Although the captured HD image can be resized to the input size of the proposed model, downscaling a high-resolution image may result in the loss of information that is useful for classification, and the model may not operate smoothly [
48]. Thus, the images were divided into 28 equal parts of 224 × 224, and the model was evaluated for the divided pictures. When the pictures are divided without overlapping parts, there is a possibility of a blind spot where the object to be found is cut off. Thus, the images are divided such that there are overlapping parts. The predicted classification values of each part of the picture were merged into the entire image and were visualized.
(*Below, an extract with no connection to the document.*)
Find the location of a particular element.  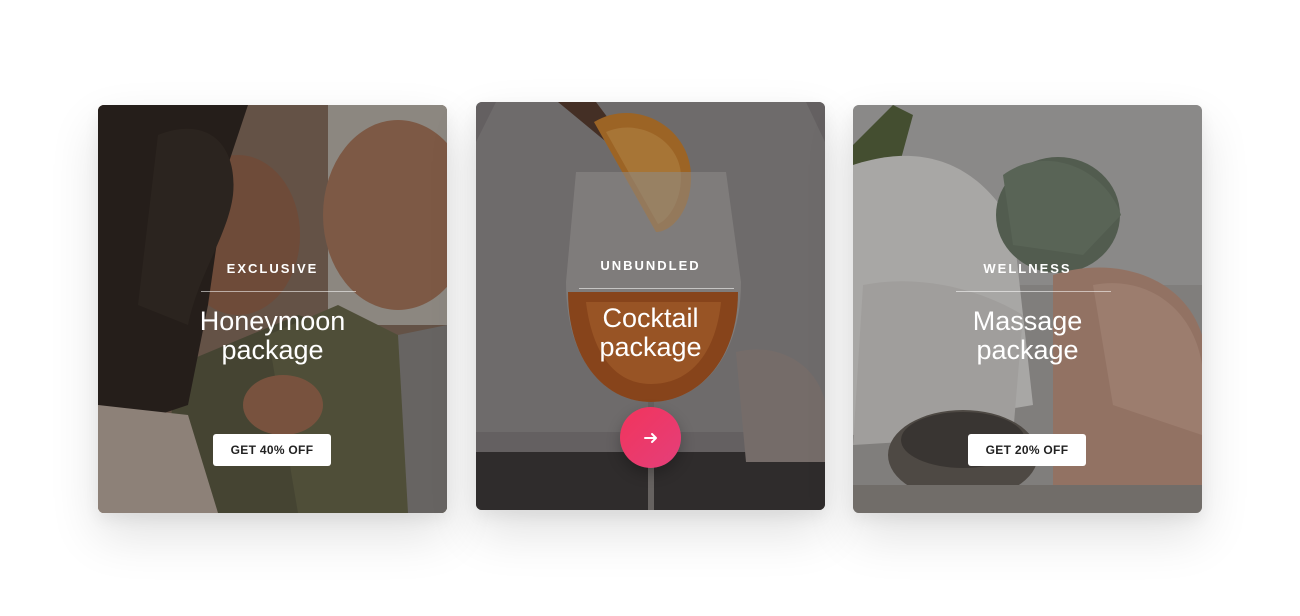

card-eyebrow: UNBUNDLED is located at coordinates (650, 266).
The results of applying the proposed model to the drone shooting screen are shown in
Figure 11. The confidence value was over 50%, and the label corresponding to the photograph part was predicted. In
Figure 11, a forest fire was detected based on smoke in the central part of the whole picture. However, there was also an error (9.02%) in the building area, which was important for preserving residential and cultural assets. This error can be explained as follows: the large object was still cut off in the cropped image despite the application of the overlapping method. The white dotted circle was drawn to highlight the area with people, and the model correctly predicted that there were people in the area at 99.34% and 77.03%.